RAW DATA >>
______________________________
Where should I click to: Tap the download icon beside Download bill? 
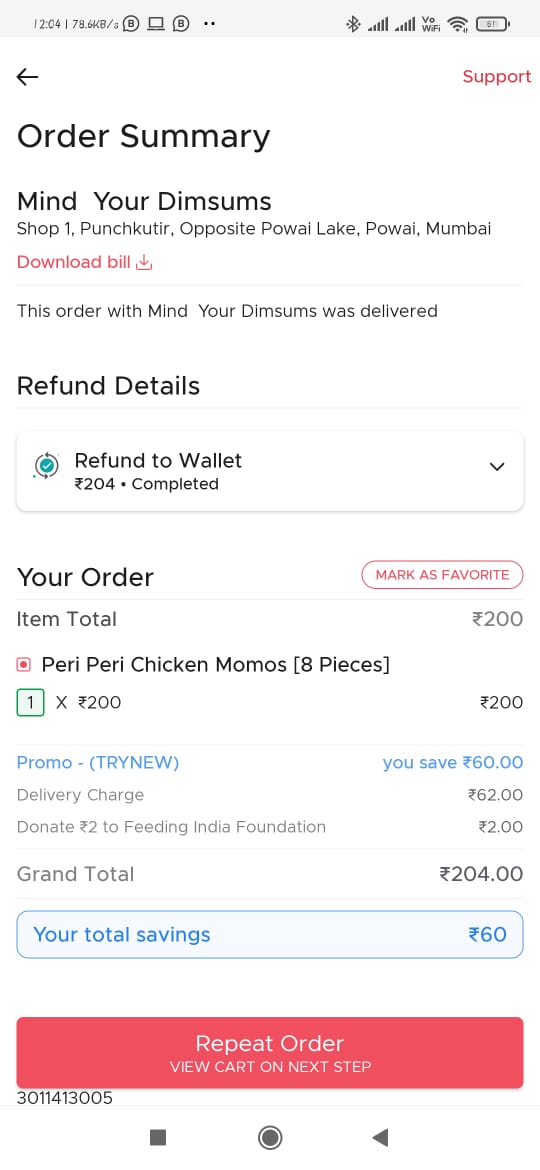(145, 262)
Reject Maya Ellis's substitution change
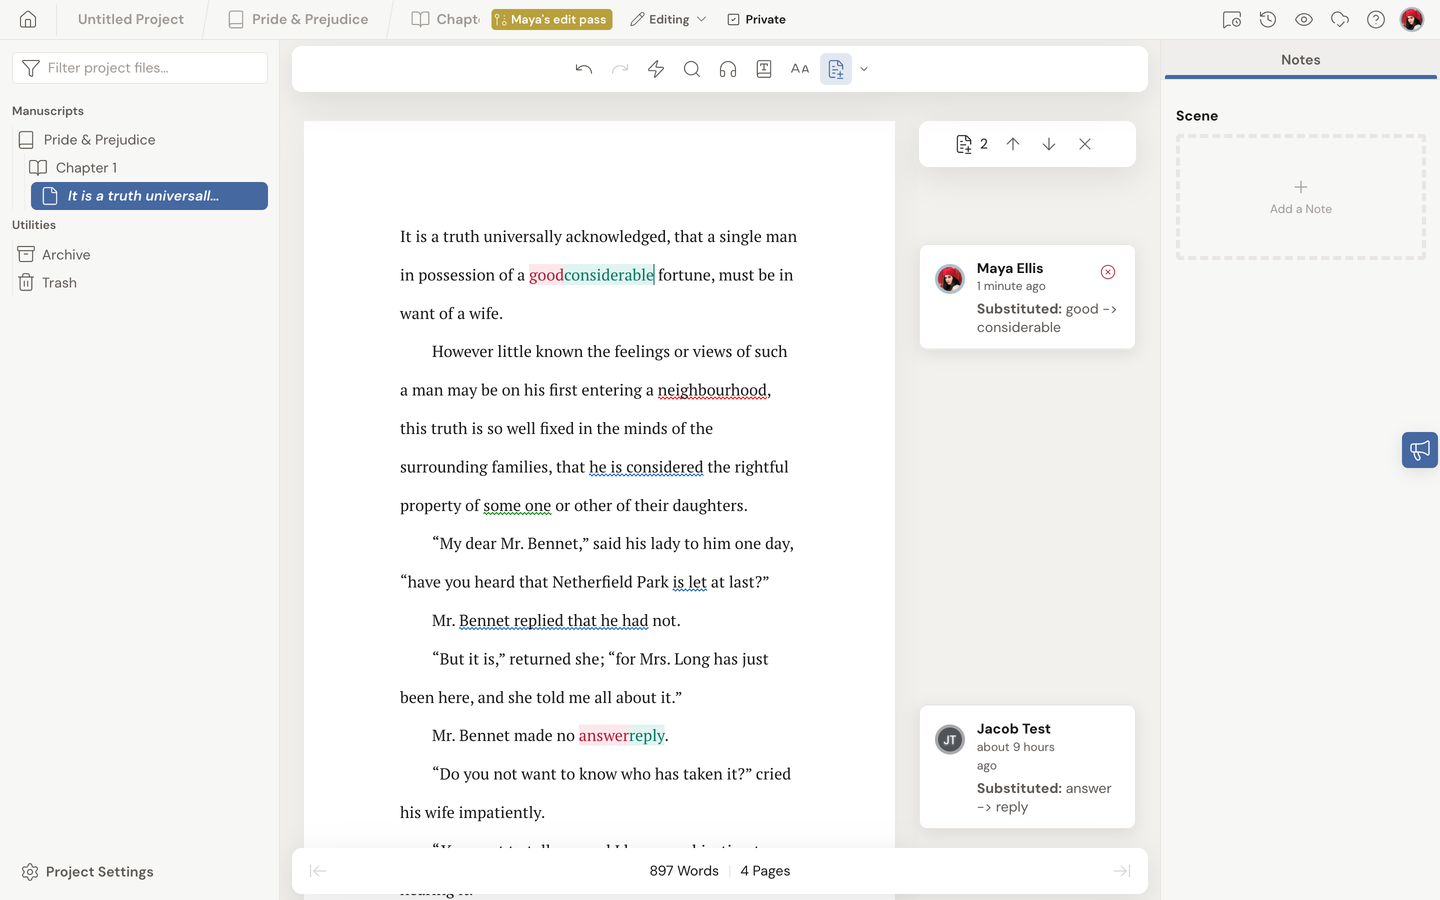This screenshot has height=900, width=1440. 1108,272
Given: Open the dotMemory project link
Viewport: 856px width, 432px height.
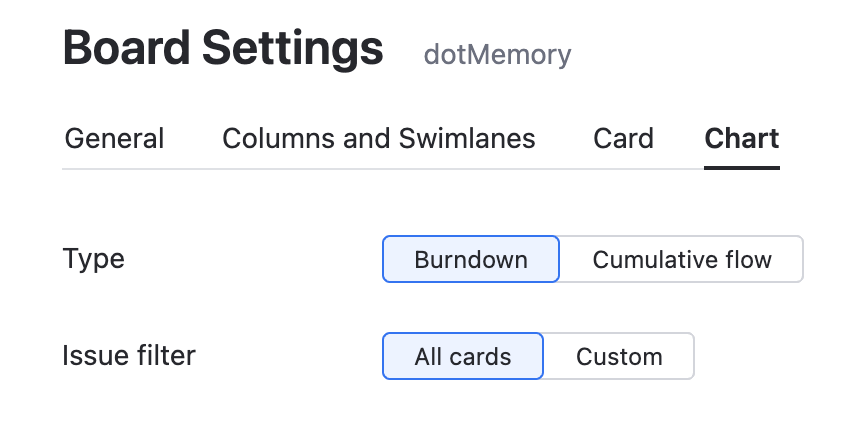Looking at the screenshot, I should pyautogui.click(x=497, y=53).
______________________________
WRITTEN REQUEST >>
Reproduce the material verbatim, from the line containing "Given: Open the dotMemory project link" through the end of the material, inclusive, leaving out any pictures.

SOLUTION >>
Given: Open the dotMemory project link
Viewport: 856px width, 432px height.
Looking at the screenshot, I should pyautogui.click(x=497, y=53).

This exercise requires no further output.